For the establishment of the Nasal Vaccine Center, we have also included members from the Safety Research Institute to concurrently serve, ensuring that we can effectively utilize the company's resources.
President Nagata: I am very relieved to hear your thoughts, Dr. Miyazawa.
Lastly, Dr. Miyazawa, you were born in Nagano, then went to Tohoku University, and after that, you were a professor at Kinki University School of Medicine for a long time. Now, you have come to the southern region of Kagoshima. How is life in Kagoshima? ?

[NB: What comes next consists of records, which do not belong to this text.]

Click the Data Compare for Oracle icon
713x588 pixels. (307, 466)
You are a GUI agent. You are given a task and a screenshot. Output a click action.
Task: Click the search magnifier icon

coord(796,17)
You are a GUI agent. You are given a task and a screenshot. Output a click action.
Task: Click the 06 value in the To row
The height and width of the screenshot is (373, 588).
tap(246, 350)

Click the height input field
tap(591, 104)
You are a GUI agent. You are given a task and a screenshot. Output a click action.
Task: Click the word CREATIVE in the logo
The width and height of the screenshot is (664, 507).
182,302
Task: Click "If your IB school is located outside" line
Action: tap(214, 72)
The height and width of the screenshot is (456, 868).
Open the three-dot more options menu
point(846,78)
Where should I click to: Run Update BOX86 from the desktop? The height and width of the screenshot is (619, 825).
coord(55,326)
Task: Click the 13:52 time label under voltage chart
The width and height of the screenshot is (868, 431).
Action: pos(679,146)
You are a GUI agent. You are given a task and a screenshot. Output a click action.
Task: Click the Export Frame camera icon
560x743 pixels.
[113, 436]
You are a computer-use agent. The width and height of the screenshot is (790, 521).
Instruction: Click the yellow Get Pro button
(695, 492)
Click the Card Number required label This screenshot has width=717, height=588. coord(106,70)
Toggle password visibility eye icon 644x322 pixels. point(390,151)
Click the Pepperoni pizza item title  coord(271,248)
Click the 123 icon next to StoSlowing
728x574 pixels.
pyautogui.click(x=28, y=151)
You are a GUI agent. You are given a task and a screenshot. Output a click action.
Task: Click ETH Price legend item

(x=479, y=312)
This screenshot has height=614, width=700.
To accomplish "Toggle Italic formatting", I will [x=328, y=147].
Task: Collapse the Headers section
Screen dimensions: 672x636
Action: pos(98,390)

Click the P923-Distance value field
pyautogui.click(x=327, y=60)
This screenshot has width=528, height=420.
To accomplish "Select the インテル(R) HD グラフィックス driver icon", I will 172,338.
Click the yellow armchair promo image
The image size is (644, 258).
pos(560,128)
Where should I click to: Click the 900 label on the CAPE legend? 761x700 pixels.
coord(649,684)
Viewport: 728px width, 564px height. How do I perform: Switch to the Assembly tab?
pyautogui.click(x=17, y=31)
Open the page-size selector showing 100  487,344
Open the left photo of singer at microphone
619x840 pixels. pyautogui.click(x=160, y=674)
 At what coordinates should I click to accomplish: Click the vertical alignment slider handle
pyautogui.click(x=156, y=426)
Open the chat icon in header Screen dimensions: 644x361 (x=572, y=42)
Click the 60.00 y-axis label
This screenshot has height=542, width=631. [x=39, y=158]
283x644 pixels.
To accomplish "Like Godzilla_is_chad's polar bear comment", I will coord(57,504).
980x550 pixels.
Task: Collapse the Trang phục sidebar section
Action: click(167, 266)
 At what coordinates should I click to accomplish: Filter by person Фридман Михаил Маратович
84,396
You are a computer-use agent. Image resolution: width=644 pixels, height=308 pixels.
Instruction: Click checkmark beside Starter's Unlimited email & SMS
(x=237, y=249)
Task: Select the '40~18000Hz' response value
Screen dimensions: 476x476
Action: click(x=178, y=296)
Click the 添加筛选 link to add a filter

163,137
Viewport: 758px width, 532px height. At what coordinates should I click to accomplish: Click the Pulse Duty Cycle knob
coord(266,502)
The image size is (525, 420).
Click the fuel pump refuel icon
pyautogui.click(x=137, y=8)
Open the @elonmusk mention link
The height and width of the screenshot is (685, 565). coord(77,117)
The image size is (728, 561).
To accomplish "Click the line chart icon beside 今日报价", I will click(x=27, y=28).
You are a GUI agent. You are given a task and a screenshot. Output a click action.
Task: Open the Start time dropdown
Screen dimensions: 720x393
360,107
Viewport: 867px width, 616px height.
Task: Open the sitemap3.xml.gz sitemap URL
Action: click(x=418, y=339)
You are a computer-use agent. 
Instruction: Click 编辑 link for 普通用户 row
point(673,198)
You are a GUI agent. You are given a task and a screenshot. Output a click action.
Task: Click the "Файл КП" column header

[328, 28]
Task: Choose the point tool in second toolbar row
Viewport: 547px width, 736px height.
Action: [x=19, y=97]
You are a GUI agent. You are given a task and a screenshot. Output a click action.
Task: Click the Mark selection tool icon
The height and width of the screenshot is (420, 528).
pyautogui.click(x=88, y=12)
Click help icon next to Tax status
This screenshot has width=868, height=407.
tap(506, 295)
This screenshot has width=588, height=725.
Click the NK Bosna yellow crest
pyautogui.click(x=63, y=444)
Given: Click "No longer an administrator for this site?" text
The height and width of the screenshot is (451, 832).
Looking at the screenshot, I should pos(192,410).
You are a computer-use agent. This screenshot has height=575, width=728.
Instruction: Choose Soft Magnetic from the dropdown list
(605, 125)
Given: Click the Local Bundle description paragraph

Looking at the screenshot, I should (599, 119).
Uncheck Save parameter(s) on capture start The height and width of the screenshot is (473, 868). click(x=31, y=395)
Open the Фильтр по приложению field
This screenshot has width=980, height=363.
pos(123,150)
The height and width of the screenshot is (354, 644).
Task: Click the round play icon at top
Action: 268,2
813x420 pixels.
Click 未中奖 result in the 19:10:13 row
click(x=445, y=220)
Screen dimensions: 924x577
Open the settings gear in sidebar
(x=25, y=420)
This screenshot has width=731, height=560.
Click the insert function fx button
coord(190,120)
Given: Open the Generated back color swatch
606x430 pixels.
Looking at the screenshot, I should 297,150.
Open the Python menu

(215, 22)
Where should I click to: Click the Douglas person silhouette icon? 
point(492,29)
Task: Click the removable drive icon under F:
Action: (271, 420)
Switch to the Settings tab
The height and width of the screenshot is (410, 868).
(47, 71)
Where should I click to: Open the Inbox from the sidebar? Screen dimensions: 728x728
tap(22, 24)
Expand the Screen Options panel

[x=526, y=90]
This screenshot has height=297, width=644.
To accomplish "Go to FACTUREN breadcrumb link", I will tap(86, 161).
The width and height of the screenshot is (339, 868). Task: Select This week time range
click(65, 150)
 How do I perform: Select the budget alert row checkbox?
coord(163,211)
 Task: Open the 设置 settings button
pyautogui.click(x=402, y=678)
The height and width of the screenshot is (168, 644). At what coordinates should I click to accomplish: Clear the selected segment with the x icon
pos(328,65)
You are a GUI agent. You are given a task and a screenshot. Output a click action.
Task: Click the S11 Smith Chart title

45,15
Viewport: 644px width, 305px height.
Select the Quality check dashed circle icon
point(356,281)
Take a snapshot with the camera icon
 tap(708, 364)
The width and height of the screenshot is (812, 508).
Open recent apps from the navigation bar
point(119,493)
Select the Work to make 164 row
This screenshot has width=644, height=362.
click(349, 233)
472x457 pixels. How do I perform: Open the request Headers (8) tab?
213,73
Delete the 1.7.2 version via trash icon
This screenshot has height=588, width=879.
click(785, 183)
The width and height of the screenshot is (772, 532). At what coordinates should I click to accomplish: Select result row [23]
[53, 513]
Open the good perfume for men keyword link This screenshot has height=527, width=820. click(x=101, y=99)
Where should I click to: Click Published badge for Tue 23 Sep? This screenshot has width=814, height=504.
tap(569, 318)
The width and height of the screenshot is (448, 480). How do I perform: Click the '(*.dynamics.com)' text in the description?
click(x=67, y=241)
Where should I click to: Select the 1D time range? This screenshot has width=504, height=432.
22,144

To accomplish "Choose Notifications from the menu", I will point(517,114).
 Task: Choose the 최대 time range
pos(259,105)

Director Miyazawa: In fact, even before being invited to the Nasal Vaccine Center, I had a continuous connection with the company since 2005, having signed an advisory contract and served as an external member of the Genetic Recombination Experiment Safety Committee. I had opportunities for scientific discussions with members of various departments at the headquarters and visited Kagoshima almost every year, climbing Mount Kaimon and traveling to Yakushima, Koshikijima, and Amami Oshima with several people. Therefore, I was already captivated by Kagoshima's rich nature and delicious food.
This time, I moved to Kagoshima with my wife, and we are both already enjoying life here. In the Hanshin area, it takes about two hours to get out of the city if you want to go somewhere, but in Kagoshima, you can reach a small tourist spot in just 20 to 30 minutes by car from our home in Yoshino. The majestic view of Sakurajima is also wonderful.
Having grown up in the nature of Shinshu, life in Kagoshima feels more fitting than in Osaka. In fact, we lived for three and a half years in Montana, USA, a place where few Japanese have been. I think I'm good at getting used to new places, and I believe we will enjoy our time in Kagoshima very much.
President Nagata: That's great to hear. Thank you very much for today.